▼
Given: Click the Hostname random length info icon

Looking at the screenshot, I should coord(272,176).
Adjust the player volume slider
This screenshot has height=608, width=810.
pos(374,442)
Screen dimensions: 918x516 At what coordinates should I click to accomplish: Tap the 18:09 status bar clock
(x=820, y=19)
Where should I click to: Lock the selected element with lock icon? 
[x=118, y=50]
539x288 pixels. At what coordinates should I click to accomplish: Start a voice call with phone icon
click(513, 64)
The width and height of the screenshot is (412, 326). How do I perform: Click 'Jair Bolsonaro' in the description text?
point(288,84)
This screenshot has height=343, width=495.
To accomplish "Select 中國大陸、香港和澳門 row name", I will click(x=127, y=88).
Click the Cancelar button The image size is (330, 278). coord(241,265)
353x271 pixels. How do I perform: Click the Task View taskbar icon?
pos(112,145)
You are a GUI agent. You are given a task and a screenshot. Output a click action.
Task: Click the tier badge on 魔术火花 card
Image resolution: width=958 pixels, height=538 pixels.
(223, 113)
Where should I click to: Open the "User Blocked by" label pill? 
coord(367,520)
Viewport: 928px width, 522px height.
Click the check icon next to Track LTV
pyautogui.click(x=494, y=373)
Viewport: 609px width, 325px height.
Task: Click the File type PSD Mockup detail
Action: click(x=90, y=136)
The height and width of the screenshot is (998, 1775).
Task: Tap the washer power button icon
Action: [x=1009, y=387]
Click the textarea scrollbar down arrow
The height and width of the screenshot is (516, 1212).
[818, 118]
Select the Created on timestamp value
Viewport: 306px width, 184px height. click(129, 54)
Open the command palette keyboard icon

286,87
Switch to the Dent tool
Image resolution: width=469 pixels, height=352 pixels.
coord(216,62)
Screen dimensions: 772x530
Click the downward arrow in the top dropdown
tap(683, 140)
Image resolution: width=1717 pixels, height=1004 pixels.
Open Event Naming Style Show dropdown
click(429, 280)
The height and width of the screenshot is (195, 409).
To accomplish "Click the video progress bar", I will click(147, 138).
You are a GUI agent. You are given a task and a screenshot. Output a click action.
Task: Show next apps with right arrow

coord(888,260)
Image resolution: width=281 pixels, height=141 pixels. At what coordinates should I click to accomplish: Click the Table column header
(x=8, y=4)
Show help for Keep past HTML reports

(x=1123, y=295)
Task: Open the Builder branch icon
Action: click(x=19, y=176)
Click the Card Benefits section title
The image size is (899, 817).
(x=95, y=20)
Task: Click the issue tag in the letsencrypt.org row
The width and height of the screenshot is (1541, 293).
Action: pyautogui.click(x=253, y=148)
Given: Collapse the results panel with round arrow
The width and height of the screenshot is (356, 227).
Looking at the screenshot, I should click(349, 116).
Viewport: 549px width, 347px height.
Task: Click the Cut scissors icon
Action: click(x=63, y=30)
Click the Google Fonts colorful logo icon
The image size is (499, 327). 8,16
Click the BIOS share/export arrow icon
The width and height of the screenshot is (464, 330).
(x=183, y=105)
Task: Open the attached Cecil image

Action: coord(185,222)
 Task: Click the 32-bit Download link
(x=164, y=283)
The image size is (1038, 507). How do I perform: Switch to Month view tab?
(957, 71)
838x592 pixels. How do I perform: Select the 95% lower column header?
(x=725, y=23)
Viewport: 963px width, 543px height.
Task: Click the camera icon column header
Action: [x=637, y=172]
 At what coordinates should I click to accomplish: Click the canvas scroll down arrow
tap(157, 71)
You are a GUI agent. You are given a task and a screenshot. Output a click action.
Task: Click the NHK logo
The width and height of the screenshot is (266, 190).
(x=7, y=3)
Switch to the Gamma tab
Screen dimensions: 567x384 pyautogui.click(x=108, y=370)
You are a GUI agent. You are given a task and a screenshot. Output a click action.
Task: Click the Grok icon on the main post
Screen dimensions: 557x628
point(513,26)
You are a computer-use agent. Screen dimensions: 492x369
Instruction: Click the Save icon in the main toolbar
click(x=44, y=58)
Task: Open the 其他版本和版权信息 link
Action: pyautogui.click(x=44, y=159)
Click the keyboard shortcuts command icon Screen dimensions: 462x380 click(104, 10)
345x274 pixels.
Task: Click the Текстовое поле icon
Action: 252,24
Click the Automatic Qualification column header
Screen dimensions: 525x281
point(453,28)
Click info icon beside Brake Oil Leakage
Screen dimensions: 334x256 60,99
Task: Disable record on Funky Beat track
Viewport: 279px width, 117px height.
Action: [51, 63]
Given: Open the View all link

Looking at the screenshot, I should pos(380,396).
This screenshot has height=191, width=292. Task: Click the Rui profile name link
▲
● WHAT YOU HAVE TO DO
Transcribe the material above word for word.

● EXERCISE OUTPUT
Given: Click the Hostname random length info icon

Looking at the screenshot, I should coord(272,176).
Adjust the player volume slider
This screenshot has height=608, width=810.
pos(374,442)
Screen dimensions: 918x516 At what coordinates should I click to accomplish: Tap the 18:09 status bar clock
(x=820, y=19)
Where should I click to: Lock the selected element with lock icon? 
[x=118, y=50]
539x288 pixels. At what coordinates should I click to accomplish: Start a voice call with phone icon
click(513, 64)
The width and height of the screenshot is (412, 326). How do I perform: Click 'Jair Bolsonaro' in the description text?
point(288,84)
This screenshot has height=343, width=495.
To accomplish "Select 中國大陸、香港和澳門 row name", I will click(x=127, y=88).
Click the Cancelar button The image size is (330, 278). coord(241,265)
353x271 pixels. How do I perform: Click the Task View taskbar icon?
pos(112,145)
You are a GUI agent. You are given a task and a screenshot. Output a click action.
Task: Click the tier badge on 魔术火花 card
Image resolution: width=958 pixels, height=538 pixels.
(223, 113)
Where should I click to: Open the "User Blocked by" label pill? 
coord(367,520)
Viewport: 928px width, 522px height.
Click the check icon next to Track LTV
pyautogui.click(x=494, y=373)
Viewport: 609px width, 325px height.
Task: Click the File type PSD Mockup detail
Action: click(x=90, y=136)
The height and width of the screenshot is (998, 1775).
Task: Tap the washer power button icon
Action: [x=1009, y=387]
Click the textarea scrollbar down arrow
The height and width of the screenshot is (516, 1212).
[818, 118]
Select the Created on timestamp value
Viewport: 306px width, 184px height. click(129, 54)
Open the command palette keyboard icon

286,87
Switch to the Dent tool
Image resolution: width=469 pixels, height=352 pixels.
coord(216,62)
Screen dimensions: 772x530
Click the downward arrow in the top dropdown
tap(683, 140)
Image resolution: width=1717 pixels, height=1004 pixels.
Open Event Naming Style Show dropdown
click(429, 280)
The height and width of the screenshot is (195, 409).
To accomplish "Click the video progress bar", I will click(147, 138).
You are a GUI agent. You are given a task and a screenshot. Output a click action.
Task: Show next apps with right arrow

coord(888,260)
Image resolution: width=281 pixels, height=141 pixels. At what coordinates should I click to accomplish: Click the Table column header
(x=8, y=4)
Show help for Keep past HTML reports

(x=1123, y=295)
Task: Open the Builder branch icon
Action: click(x=19, y=176)
Click the Card Benefits section title
The image size is (899, 817).
(x=95, y=20)
Task: Click the issue tag in the letsencrypt.org row
The width and height of the screenshot is (1541, 293).
Action: pyautogui.click(x=253, y=148)
Given: Collapse the results panel with round arrow
The width and height of the screenshot is (356, 227).
Looking at the screenshot, I should click(349, 116).
Viewport: 549px width, 347px height.
Task: Click the Cut scissors icon
Action: click(x=63, y=30)
Click the Google Fonts colorful logo icon
The image size is (499, 327). 8,16
Click the BIOS share/export arrow icon
The width and height of the screenshot is (464, 330).
(x=183, y=105)
Task: Open the attached Cecil image

Action: coord(185,222)
 Task: Click the 32-bit Download link
(x=164, y=283)
The image size is (1038, 507). How do I perform: Switch to Month view tab?
(957, 71)
838x592 pixels. How do I perform: Select the 95% lower column header?
(x=725, y=23)
Viewport: 963px width, 543px height.
Task: Click the camera icon column header
Action: [x=637, y=172]
 At what coordinates should I click to accomplish: Click the canvas scroll down arrow
tap(157, 71)
You are a GUI agent. You are given a task and a screenshot. Output a click action.
Task: Click the NHK logo
The width and height of the screenshot is (266, 190).
(x=7, y=3)
Switch to the Gamma tab
Screen dimensions: 567x384 pyautogui.click(x=108, y=370)
You are a GUI agent. You are given a task and a screenshot. Output a click action.
Task: Click the Grok icon on the main post
Screen dimensions: 557x628
point(513,26)
You are a computer-use agent. Screen dimensions: 492x369
Instruction: Click the Save icon in the main toolbar
click(x=44, y=58)
Task: Open the 其他版本和版权信息 link
Action: pyautogui.click(x=44, y=159)
Click the keyboard shortcuts command icon Screen dimensions: 462x380 click(104, 10)
345x274 pixels.
Task: Click the Текстовое поле icon
Action: 252,24
Click the Automatic Qualification column header
Screen dimensions: 525x281
point(453,28)
Click info icon beside Brake Oil Leakage
Screen dimensions: 334x256 60,99
Task: Disable record on Funky Beat track
Viewport: 279px width, 117px height.
Action: [51, 63]
Given: Open the View all link

Looking at the screenshot, I should pos(380,396).
This screenshot has height=191, width=292. Task: Click the Rui profile name link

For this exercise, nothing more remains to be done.